The MAN DG argued that tariff increases would worsen inflation, raise production costs, and erode profit margins for manufacturers. He added that these issues could lead to increased unsold inventory, higher unemployment rates, and even force some businesses to shut down.
Ajayi-Kadir pointed to the privatization of the power sector in 2013, which was meant to improve energy security for industrial development. However, he criticized the sector for failing to meet its goals, citing the lack of technical and financial capacity among operators, which has hindered optimal performance.
Nigeria’s installed electricity capacity has remained at around 10,000 megawatts (MW), but the country has consistently struggled to utilize this capacity. Both generating companies (GenCos) and distribution firms (DisCos) face challenges in delivering sufficient electricity. Despite ongoing tariff increases, the quality and consistency of supply have not improved, leading to a decline in electricity supply from 5,909.83GWh in Q2 2023 to 5,612.52GWh in Q2 2024.

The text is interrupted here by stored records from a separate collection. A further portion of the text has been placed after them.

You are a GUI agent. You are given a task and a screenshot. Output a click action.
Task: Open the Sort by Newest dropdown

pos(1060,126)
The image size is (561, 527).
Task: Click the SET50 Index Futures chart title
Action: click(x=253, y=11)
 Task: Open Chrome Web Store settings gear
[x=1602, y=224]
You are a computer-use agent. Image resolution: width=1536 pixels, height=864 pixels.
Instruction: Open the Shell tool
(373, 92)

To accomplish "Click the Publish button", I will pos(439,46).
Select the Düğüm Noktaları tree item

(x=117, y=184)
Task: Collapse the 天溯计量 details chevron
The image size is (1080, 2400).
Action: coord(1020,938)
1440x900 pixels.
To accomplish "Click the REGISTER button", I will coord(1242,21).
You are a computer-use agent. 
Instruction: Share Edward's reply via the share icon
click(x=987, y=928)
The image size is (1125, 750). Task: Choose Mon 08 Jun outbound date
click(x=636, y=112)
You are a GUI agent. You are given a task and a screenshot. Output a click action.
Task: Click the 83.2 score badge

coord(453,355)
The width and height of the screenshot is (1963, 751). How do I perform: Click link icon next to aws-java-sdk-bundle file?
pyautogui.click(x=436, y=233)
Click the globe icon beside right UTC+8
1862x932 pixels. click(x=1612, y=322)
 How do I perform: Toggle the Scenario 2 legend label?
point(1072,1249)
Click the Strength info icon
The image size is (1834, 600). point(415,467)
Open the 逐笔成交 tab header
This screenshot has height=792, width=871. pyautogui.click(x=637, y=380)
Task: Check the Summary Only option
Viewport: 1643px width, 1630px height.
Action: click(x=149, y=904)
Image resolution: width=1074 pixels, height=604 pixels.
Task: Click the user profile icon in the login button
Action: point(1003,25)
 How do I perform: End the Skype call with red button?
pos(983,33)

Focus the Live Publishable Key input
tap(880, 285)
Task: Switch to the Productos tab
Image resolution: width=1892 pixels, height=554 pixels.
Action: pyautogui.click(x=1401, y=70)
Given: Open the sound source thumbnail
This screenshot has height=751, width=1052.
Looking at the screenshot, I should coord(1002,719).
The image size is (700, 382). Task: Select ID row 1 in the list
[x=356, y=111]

Ajayi-Kadir stressed that Nigeria needs more than 30,000MW of electricity to adequately meet the growing demands of businesses and households. He called on the government to assess the cost-reflective tariff model adopted by DisCos and audit their investments in distribution infrastructure to ensure that the power sector operates more efficiently and meets the needs of the country’s economy.
Ajayi-Kadir’s remarks come in the wake of a recent statement by Olu Verheijen, special adviser to President Bola Tinubu on energy, who had mentioned a potential increase in power tariffs by around 66 percent. Verheijen later clarified that her earlier comments had been misrepresented.